> **Brief**:
Would you please set down, word for word, the lines from the one with "Task: Follow the All Campaigns link" through the final line of the data below, omitting any pictures?

> **Supplied records**:
________________

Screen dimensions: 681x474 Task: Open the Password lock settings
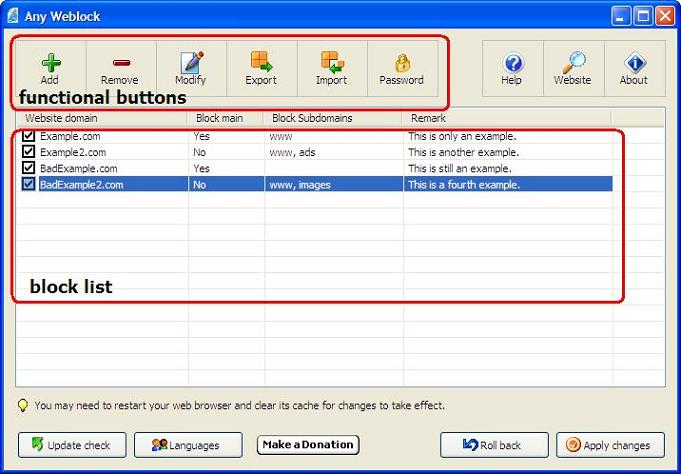tap(403, 69)
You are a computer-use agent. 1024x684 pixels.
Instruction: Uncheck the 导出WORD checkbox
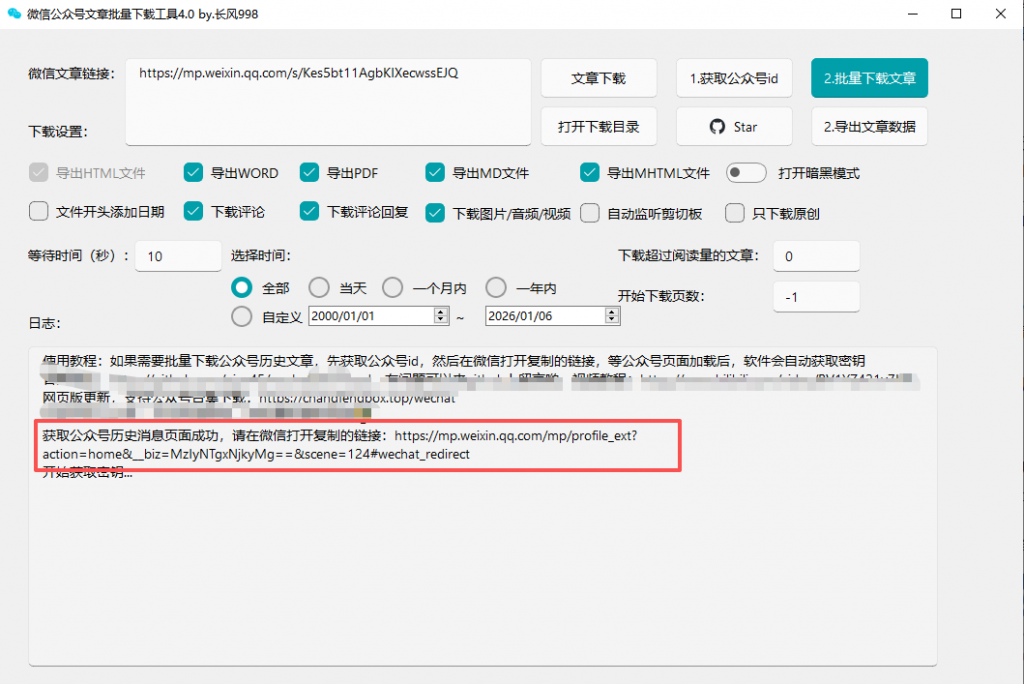coord(194,173)
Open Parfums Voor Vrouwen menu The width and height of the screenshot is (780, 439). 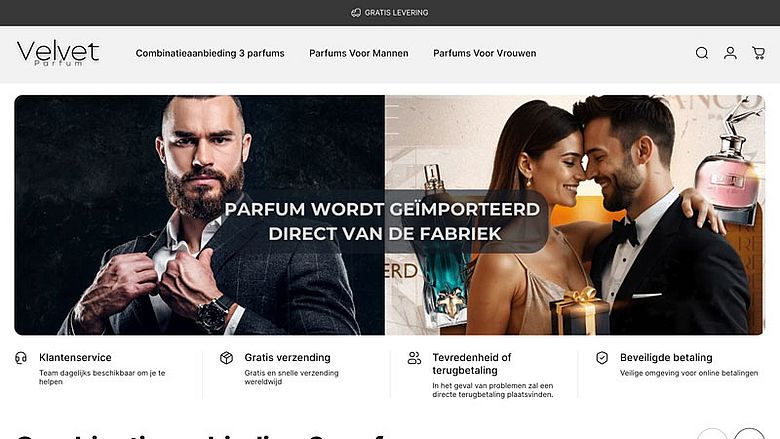(x=485, y=53)
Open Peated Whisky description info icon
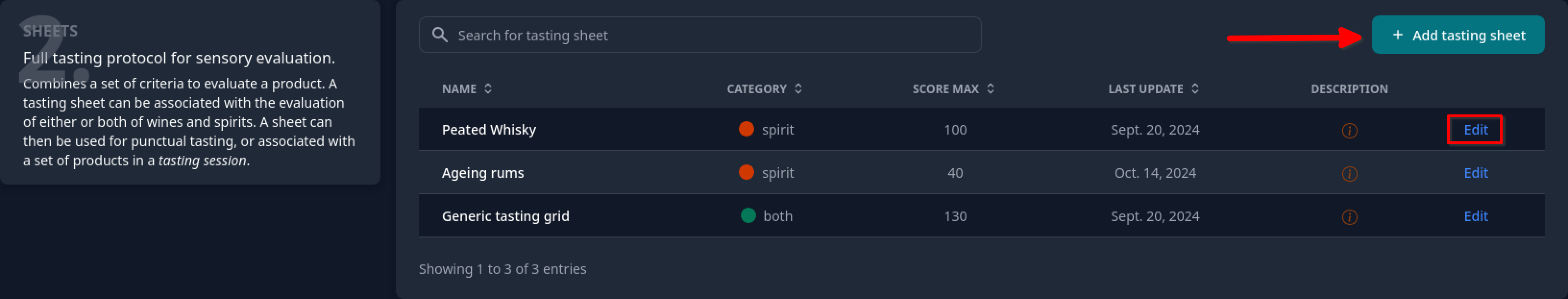 1349,130
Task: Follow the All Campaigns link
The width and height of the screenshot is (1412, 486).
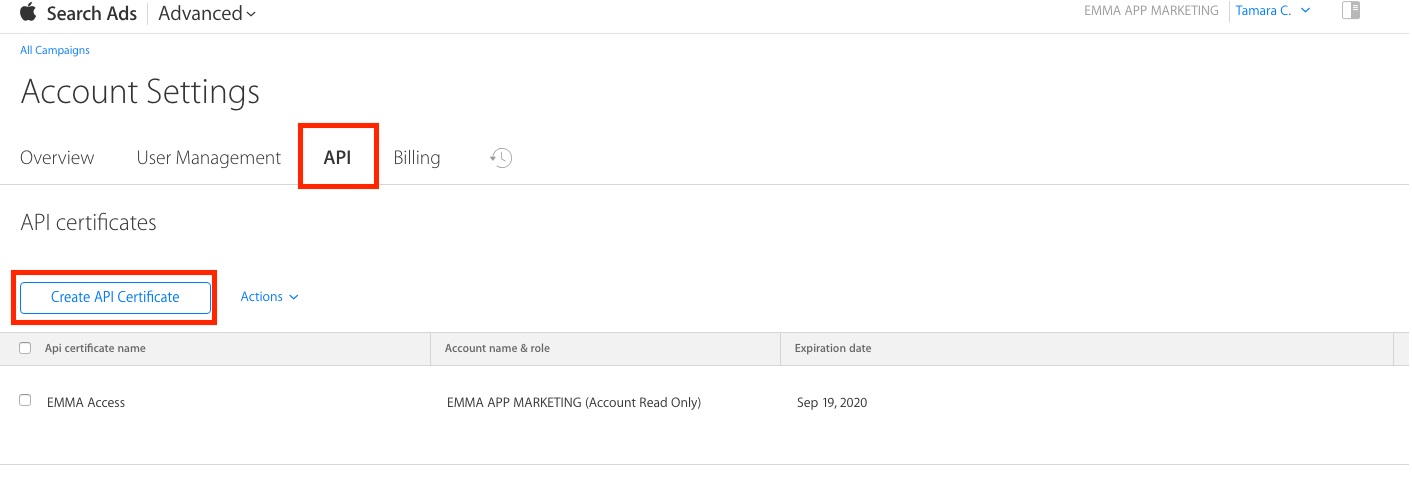Action: [54, 50]
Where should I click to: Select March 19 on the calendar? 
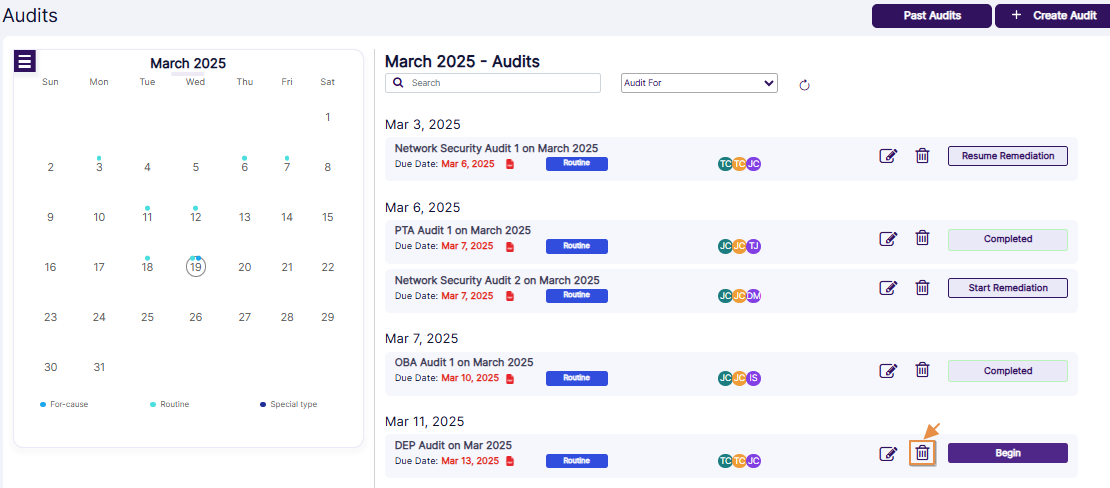pyautogui.click(x=196, y=267)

________________

> **Task output**:
Task: Follow the All Campaigns link
The width and height of the screenshot is (1412, 486).
Action: [54, 50]
Where should I click to: Select March 19 on the calendar? 
pyautogui.click(x=196, y=267)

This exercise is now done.